Os 17 mil quilômetros de dimensão demandam uma política de fronteira com estruturas e processos aprimorar de segurança, organização e governança. “Temos o diagnóstico agora precisamos encontrar a solução”, disse o ministro. Ele afirmou que os tribunais de contas de Portugal e Espanha irão se aliar com o TCU brasileiro para discutir governança de fronteiras e processos de auditoria para dar maior eficiência aos esforços dos países.

Coordenador do Movimento Nacional em Defesa do Mercado Legal Brasileiro e presidente do Instituto Brasileiro de Ética Concorrencial (ETCO) e do Fórum Nacional Contra a Pirataria e a Ilegalidade (FNCP), Edson Vismona, explicou que combater a ilegalidade faz parte de uma ampla agenda nacional de defesa dos interesses da sociedade.

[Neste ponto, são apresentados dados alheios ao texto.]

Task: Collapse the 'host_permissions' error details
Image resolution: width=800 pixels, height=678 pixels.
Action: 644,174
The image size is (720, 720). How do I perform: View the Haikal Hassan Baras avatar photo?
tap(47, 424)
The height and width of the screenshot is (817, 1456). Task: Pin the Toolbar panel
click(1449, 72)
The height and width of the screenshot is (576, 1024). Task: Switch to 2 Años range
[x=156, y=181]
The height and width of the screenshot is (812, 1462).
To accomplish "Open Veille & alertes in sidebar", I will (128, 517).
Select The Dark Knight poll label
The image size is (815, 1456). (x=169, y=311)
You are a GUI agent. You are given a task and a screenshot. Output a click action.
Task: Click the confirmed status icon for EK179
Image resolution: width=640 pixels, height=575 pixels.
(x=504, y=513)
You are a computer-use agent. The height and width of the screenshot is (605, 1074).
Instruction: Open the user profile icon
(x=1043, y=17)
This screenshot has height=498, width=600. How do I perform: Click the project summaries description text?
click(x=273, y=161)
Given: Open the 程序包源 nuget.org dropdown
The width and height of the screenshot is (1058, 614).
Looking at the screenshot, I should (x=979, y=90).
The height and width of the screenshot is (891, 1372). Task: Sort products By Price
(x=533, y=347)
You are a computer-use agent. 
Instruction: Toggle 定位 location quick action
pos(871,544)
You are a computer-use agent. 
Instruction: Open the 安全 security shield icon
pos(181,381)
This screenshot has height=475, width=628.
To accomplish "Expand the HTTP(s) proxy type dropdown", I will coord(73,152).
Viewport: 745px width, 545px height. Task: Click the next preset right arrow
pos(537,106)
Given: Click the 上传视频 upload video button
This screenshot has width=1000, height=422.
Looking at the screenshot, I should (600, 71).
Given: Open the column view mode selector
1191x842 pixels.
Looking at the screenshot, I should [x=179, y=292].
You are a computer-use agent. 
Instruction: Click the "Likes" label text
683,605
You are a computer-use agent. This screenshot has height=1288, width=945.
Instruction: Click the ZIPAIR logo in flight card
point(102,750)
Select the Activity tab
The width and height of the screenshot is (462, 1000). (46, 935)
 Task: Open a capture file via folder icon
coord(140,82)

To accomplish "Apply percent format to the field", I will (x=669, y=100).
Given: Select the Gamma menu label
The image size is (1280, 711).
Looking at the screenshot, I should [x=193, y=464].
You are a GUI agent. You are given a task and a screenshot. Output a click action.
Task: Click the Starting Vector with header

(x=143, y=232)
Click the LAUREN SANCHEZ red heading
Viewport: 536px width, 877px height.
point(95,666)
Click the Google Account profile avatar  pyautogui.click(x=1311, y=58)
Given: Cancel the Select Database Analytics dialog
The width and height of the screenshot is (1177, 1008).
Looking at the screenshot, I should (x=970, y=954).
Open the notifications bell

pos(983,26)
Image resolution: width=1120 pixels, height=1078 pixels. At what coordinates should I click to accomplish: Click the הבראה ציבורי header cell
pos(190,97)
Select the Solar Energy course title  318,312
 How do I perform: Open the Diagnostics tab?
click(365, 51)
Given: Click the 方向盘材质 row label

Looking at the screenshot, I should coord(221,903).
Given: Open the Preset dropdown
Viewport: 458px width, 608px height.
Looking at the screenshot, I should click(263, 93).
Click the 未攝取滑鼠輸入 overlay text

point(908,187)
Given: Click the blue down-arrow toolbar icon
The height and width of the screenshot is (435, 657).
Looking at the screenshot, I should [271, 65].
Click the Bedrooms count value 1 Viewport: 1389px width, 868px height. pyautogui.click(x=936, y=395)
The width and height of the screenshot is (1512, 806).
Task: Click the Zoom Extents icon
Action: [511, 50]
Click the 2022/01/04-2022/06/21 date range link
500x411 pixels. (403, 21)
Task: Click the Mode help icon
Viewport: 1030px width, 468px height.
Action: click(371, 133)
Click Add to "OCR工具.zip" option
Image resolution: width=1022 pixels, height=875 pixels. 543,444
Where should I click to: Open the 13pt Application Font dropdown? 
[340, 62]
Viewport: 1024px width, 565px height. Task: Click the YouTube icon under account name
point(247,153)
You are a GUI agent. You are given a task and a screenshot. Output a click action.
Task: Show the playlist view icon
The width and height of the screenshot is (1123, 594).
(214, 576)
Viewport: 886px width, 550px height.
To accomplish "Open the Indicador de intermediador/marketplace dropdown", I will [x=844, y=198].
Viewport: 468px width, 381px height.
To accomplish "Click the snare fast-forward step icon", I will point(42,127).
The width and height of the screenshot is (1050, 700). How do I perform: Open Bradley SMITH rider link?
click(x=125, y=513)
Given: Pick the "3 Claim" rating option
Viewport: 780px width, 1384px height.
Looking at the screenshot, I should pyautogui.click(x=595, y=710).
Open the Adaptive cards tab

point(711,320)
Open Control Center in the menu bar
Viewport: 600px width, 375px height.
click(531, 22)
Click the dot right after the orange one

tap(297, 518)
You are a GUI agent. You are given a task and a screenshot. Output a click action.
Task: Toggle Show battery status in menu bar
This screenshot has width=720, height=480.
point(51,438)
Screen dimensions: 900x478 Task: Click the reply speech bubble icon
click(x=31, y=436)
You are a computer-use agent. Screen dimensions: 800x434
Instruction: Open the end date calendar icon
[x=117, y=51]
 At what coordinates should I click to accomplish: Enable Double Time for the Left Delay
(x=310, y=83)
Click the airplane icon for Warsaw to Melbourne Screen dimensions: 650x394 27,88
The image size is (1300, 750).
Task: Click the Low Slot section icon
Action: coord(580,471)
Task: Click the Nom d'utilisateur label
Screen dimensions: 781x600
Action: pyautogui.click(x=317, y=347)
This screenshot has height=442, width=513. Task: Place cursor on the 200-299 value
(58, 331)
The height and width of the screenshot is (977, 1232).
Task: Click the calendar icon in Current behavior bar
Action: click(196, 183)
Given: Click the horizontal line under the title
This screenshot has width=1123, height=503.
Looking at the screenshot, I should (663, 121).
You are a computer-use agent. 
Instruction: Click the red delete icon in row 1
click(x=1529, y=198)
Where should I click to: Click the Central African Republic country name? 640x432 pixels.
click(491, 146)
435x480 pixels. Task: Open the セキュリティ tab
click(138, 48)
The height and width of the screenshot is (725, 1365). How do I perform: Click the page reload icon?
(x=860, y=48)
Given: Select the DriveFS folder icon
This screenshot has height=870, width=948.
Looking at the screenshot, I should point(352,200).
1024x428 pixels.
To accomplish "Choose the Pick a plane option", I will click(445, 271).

A deputado Efraim Filho (DEM-PB), presidente da Frente Parlamentar do Combate ao Contrabando, reforçou a nocividade do contrabando e a inibição de sua realização causa aos investimentos. Além de afetar diretamente a economia, financiar o narcotráfico e o crime organizado, gera evasão de divisas, e leva risco à integridade do consumidor. “Combater o contrabando é sim defender a vida. O contrabando é um jogo de perde e perde. Perde a sociedade, perde o consumidor, perde a indústria”, completou o parlamentar.